Echo back every line of the entries below word for word, leaving out the pictures.
┄┄┄┄┄┄┄┄┄┄┄┄┄┄┄┄┄┄┄┄
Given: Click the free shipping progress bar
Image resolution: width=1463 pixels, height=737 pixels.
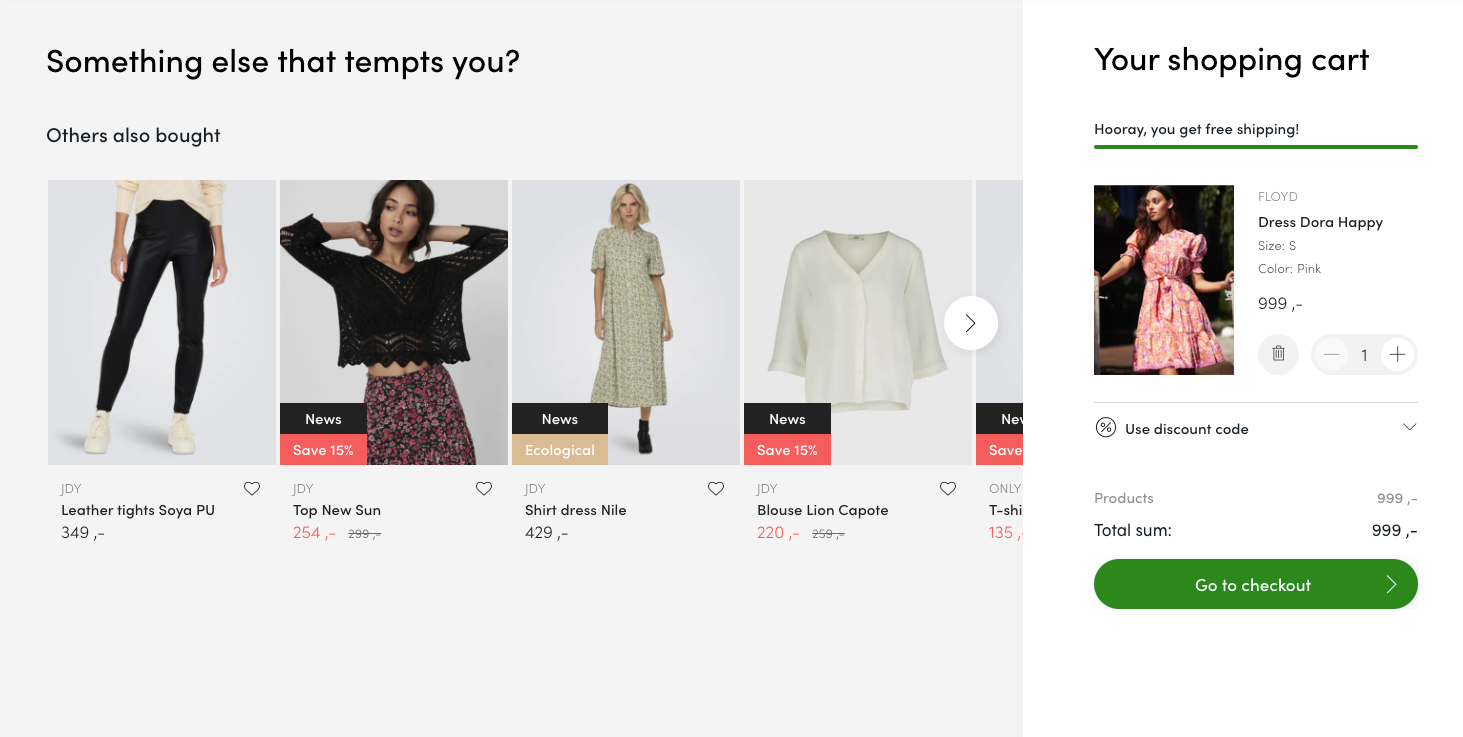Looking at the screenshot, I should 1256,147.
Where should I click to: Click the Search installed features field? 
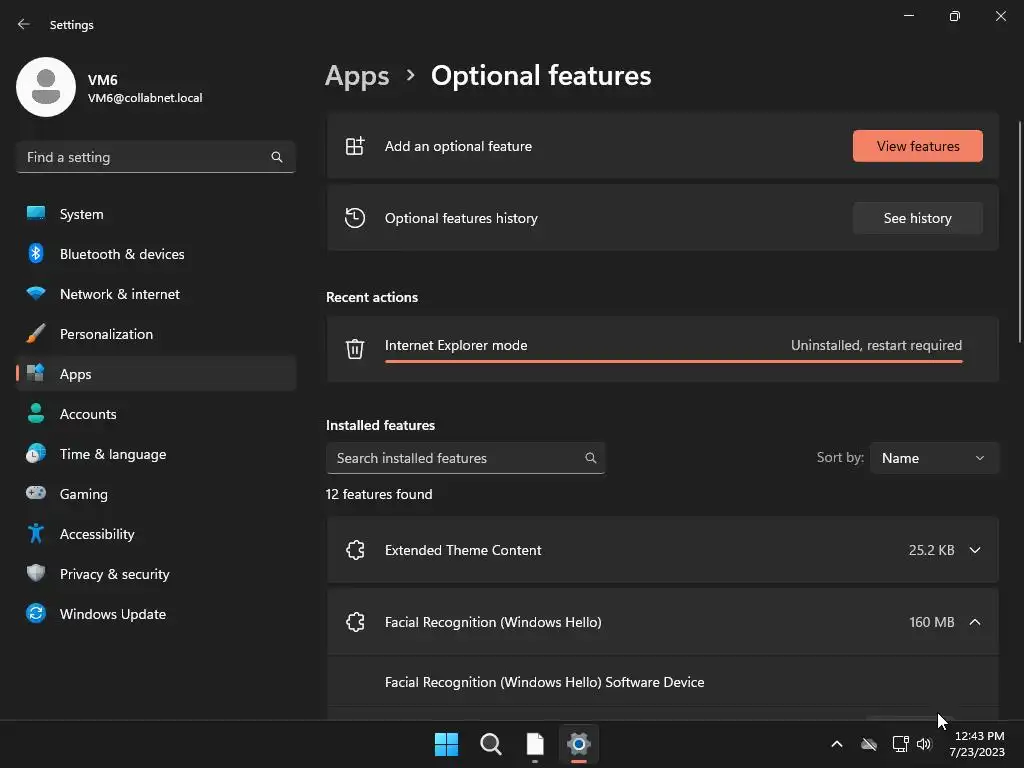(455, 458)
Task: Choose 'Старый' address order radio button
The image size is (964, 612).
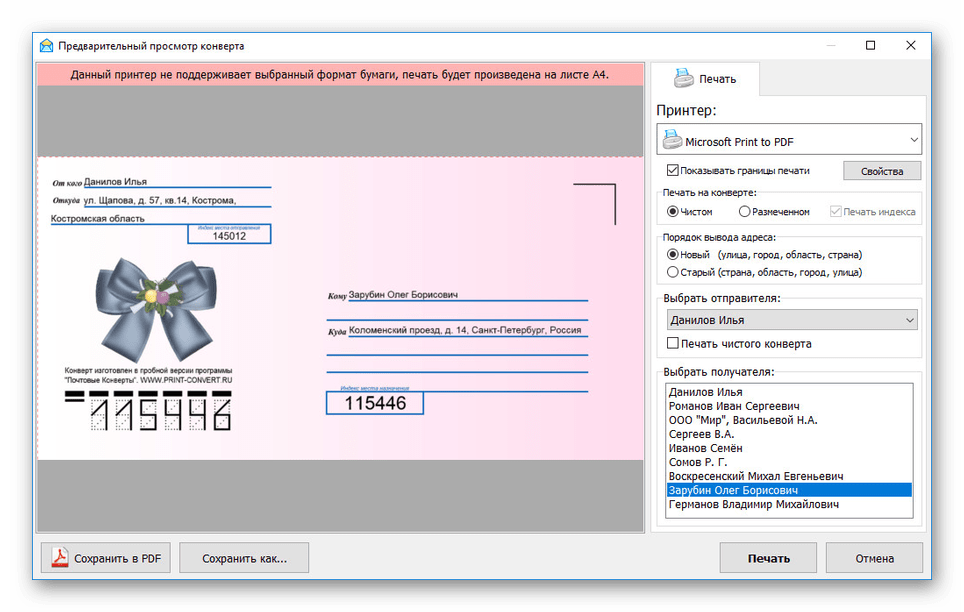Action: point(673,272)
┄┄┄┄┄┄┄┄┄┄┄┄┄┄┄┄┄┄┄┄
WRITTEN ANSWER:
Given: Click the free shipping progress bar
Image resolution: width=1463 pixels, height=737 pixels.
Looking at the screenshot, I should 1256,147.
Where should I click to: Click the Search installed features field? 
(455, 458)
Task: Choose 'Старый' address order radio button
The image size is (964, 612).
Action: point(673,272)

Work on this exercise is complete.